• [The records]
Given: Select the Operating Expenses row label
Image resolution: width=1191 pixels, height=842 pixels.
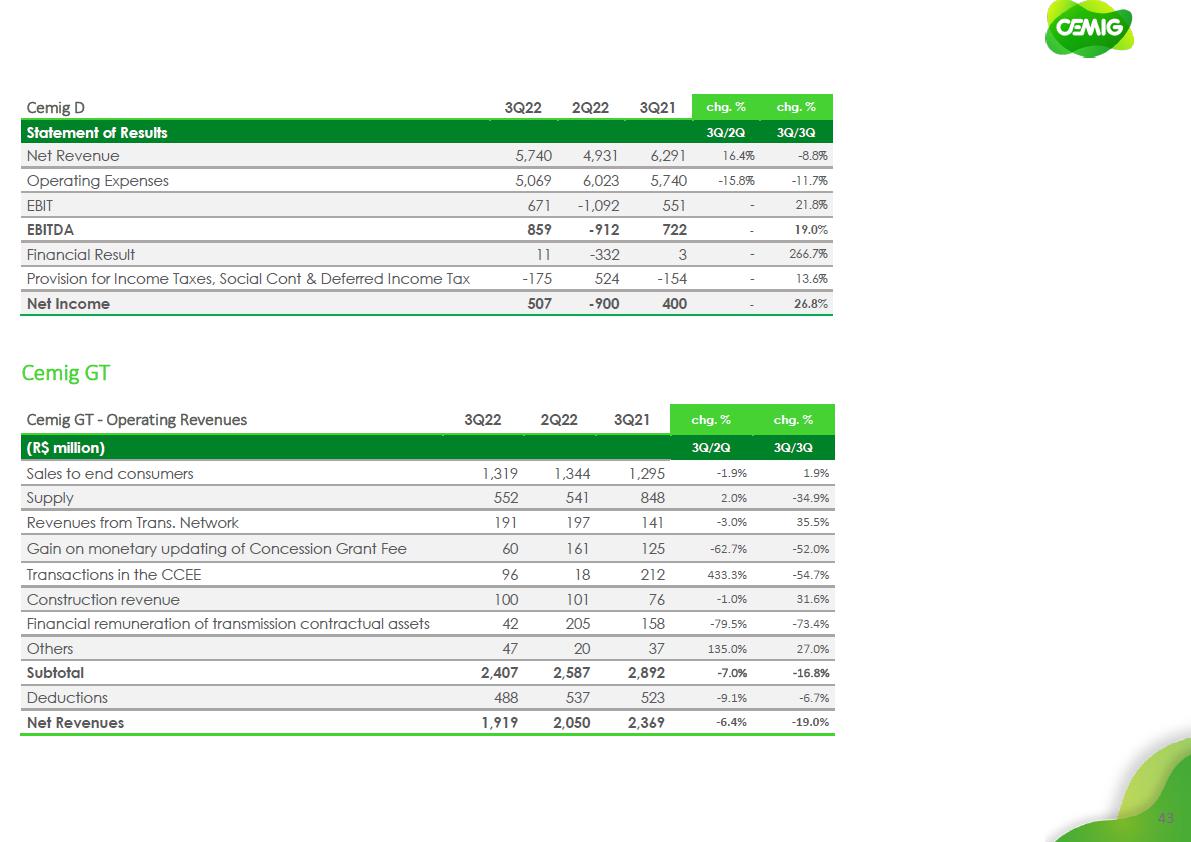Looking at the screenshot, I should click(x=98, y=181).
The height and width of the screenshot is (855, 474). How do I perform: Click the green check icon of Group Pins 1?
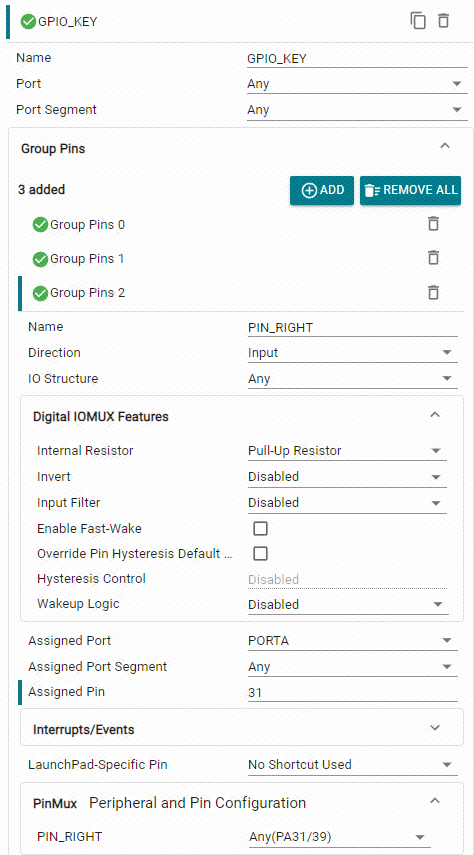point(40,259)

• [Exercise instructions]
Copy the line showing "Image resolution: width=1191" exactly, along with each line after it through the end of the material above. Pictures stay out.

• [Answer for the task]
Image resolution: width=1191 pixels, height=842 pixels.
Looking at the screenshot, I should click(x=98, y=181).
The height and width of the screenshot is (855, 474). How do I perform: Click the green check icon of Group Pins 1?
point(40,259)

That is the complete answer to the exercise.